子どもたちのインターネット利用について考える研究会(子どもネット研)は、ウェブサイト「乳幼児とスマホ 保護者のためのセルフチェック」を、3月29日から同研究会ホームページに公開した。

 近年、育児の場面でスマートフォンなどの情報機器やインターネットを活用する保護者が増える一方、乳幼児期からスマートフォンなどを利用することによる心身発達への悪影響が懸念されている。こうした状況を受け、子どもネット研では第8期(2016年7月-17年3月)の研究テーマを「低年齢の子どもとインターネット」とし、17年3月には「未就学児の情報機器利用 保護者向けセルフチェックリスト(3歳から6歳)」を公開するなど、いち早く保護者向けの情報提供支援に取り組んできた。

 今回、これに加え、スマートフォンなどで簡単にチェックできるウェブサイト「乳幼児とスマホ 保護者のためのセルフチェック」を公開した。17年3月に発表したセルフチェックリスト同様、「機器利用の時間や場面」「情報の内容と保護者の関わり方」「機器の与え方」「保護者自身の知識や使い方」の4領域に分かれており、各領域4問、計16問の質問に答えることで、現時点での各家庭の取り組みの適切さが簡単に自己診断できる。

 また、スマートフォンでも見やすいデザインを採用するとともに、保護者の空き時間や講演の中での利用も想定し、限られた時間内でも確認できるように、従来の解説を重要なポイントに絞り要約した。

 なお、セルフチェックの作成にあたっては、同研究会委員である七海委員が協力したほか、13年から協働している秋田県教育庁生涯学習課にも協力を得た。秋田県では「大人が支える!インターネットセーフティの推進」事業の中で、未就学児の子どもをもつ保護者や、幼稚園・保育園の先生に向け、子どもネット研が提供するセルフチェックリストを活用した講座が行われている。

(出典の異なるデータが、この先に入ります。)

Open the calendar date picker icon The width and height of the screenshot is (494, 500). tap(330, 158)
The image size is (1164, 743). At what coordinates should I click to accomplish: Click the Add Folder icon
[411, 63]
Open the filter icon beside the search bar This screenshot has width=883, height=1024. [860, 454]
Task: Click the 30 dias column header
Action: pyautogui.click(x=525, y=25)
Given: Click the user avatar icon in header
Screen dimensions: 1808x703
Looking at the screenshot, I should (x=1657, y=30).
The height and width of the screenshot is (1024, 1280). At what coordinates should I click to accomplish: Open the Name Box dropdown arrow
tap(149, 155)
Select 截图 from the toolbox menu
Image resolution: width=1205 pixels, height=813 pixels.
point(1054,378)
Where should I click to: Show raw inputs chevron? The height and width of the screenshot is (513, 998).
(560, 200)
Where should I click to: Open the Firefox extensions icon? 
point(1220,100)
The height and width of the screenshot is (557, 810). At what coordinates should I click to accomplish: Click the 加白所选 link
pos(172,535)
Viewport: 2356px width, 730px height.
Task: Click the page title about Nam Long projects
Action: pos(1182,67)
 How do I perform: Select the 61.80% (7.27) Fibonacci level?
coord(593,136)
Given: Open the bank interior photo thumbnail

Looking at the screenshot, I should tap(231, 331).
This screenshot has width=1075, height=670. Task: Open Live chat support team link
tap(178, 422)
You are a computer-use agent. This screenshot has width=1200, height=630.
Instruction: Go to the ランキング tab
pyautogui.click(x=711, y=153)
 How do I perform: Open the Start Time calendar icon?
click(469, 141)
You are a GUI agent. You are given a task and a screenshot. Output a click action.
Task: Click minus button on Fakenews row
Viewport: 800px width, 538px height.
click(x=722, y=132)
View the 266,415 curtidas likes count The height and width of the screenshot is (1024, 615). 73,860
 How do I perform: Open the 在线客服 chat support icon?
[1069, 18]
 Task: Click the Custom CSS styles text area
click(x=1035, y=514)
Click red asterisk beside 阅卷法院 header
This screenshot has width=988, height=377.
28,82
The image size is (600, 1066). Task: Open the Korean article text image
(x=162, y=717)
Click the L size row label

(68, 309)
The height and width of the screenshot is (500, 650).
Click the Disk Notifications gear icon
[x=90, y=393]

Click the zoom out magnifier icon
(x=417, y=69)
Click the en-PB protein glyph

 子どもネット研は、子どもたちのインターネット利用をより豊かで安心なものにするために、諸課題を調査・研究し、保護者や行政・業界関係者向けに整理された情報を提供するために08年に設立された専門家会議。事務局は、ヤフー、ネットスター、アルプスシステムインテグレーションが担当しているほか、ピットクルーが運営に協力している。